If you’ve used Unix much you’ll have noticed that programs really don’t agree on the whole backspace and delete thing. Back when I had Debian on my laptop, it generally worked how I expected. OS X’s Terminal isn’t quite so smooth. I decided to finally sort it all out.

If this saves anyone some effort, great. If not, why did I spend all this time writing an unclear explanation of a stupid problem?

what I wanted

  • backspace (“delete” on my keyboard) to mean “delete the character before the cursor”
  • delete (“fn-delete”) to mean “delete the character after the cursor” (not such a big deal since I never use it)
  • have it work everywhere: bash, vi, emacs, mutt, and curses-based programs (like pkr)
  • have it work locally (OS X) and remotely (Debian and Solaris)
  • minimal changes to configuration files

make it work

I’m using Terminal.app, with $TERM set to xterm-color (in Preferences). “Use option keys as meta key” is checked in Window Settings. That isn’t directly related, but it makes using Emacs a lot nicer. By default, backspace (“delete”) sends ^? and delete (“forward delete”, “fn-delete”) sends ^[[3~ (escape, open square bracket, three, tilde). You can see what your terminal is producing with this C program:
void main(void) {int c; while(c = getchar()) printf("%d 0x%02X\n", c, c);}
Run stty erase undef first.

stty has erase = ^?, the default.
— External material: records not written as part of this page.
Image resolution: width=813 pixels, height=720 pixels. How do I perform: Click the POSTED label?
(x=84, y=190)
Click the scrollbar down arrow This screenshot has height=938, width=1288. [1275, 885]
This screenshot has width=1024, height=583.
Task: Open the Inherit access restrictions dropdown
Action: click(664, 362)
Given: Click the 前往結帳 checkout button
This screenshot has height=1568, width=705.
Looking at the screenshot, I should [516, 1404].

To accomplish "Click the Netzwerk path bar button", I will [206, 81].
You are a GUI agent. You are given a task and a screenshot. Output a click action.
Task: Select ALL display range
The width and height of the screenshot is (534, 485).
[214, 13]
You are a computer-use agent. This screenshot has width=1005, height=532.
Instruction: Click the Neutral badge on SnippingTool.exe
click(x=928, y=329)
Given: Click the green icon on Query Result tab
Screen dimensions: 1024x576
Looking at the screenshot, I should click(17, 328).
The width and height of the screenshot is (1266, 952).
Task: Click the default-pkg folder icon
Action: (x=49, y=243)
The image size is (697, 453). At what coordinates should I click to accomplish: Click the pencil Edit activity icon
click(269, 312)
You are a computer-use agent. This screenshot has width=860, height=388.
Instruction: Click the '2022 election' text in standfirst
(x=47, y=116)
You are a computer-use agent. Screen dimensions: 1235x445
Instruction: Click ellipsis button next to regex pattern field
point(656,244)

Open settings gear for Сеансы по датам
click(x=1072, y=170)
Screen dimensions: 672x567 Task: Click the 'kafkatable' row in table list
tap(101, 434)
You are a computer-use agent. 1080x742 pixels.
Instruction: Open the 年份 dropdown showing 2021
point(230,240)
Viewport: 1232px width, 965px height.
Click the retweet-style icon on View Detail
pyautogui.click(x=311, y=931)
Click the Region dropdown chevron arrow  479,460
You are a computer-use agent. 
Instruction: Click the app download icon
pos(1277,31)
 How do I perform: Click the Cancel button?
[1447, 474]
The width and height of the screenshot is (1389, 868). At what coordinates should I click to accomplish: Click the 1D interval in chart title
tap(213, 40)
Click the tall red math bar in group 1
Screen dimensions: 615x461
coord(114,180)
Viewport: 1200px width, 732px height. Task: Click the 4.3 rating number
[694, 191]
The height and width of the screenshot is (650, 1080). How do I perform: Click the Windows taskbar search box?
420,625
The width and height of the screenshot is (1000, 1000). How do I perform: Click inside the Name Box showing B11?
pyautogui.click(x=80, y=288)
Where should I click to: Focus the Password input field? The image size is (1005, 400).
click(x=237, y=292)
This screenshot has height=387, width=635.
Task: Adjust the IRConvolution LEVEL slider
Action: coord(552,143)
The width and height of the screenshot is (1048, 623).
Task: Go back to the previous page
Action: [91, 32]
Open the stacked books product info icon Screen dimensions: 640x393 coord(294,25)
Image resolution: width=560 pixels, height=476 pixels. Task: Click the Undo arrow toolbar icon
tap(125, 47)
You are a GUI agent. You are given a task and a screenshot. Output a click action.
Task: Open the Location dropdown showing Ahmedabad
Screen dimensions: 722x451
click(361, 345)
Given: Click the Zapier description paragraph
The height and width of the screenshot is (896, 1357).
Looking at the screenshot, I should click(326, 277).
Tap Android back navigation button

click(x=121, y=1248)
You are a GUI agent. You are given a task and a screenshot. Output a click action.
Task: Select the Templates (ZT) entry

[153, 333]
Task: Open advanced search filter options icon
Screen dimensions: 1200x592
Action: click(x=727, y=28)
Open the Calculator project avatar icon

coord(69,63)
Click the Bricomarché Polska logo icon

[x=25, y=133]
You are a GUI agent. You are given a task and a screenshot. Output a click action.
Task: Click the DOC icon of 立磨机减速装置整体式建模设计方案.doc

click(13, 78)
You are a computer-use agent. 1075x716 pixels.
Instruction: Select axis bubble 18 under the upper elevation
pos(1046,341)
That’s ASCII DEL (127 or \177), and it should (ha!) work as backspace everywhere. The terminfo entry for xterm-color (and all the other terminals that Terminal.app emulates) reports the kbs (backspace) capability as ^H. To match it should be \177. I could go the other way and use stty erase ^H, but then C-h wouldn’t run help-command in Emacs unless I fucked around with .emacs. Probably curses-based programs (which actually use terminfo, as far as I can tell) will not work properly, but I don’t use any locally. Bash, Emacs, and Vim all do their own thing.

On okcomputer (Debian), I again have erase = ^? in stty. infocmp reports kbs=^H and kdch1=\177. No good. Setting TERM=xterm-debian fixes that. Now kbs=\177 and kdch1=^[[3~, which is what Terminal.app is emitting. The only problem is that $TERM gets passed on if you connect to other systems, and no other system knows what the fuck xterm-debian is. I might end up making my own xterm terminfo entry. Sigh.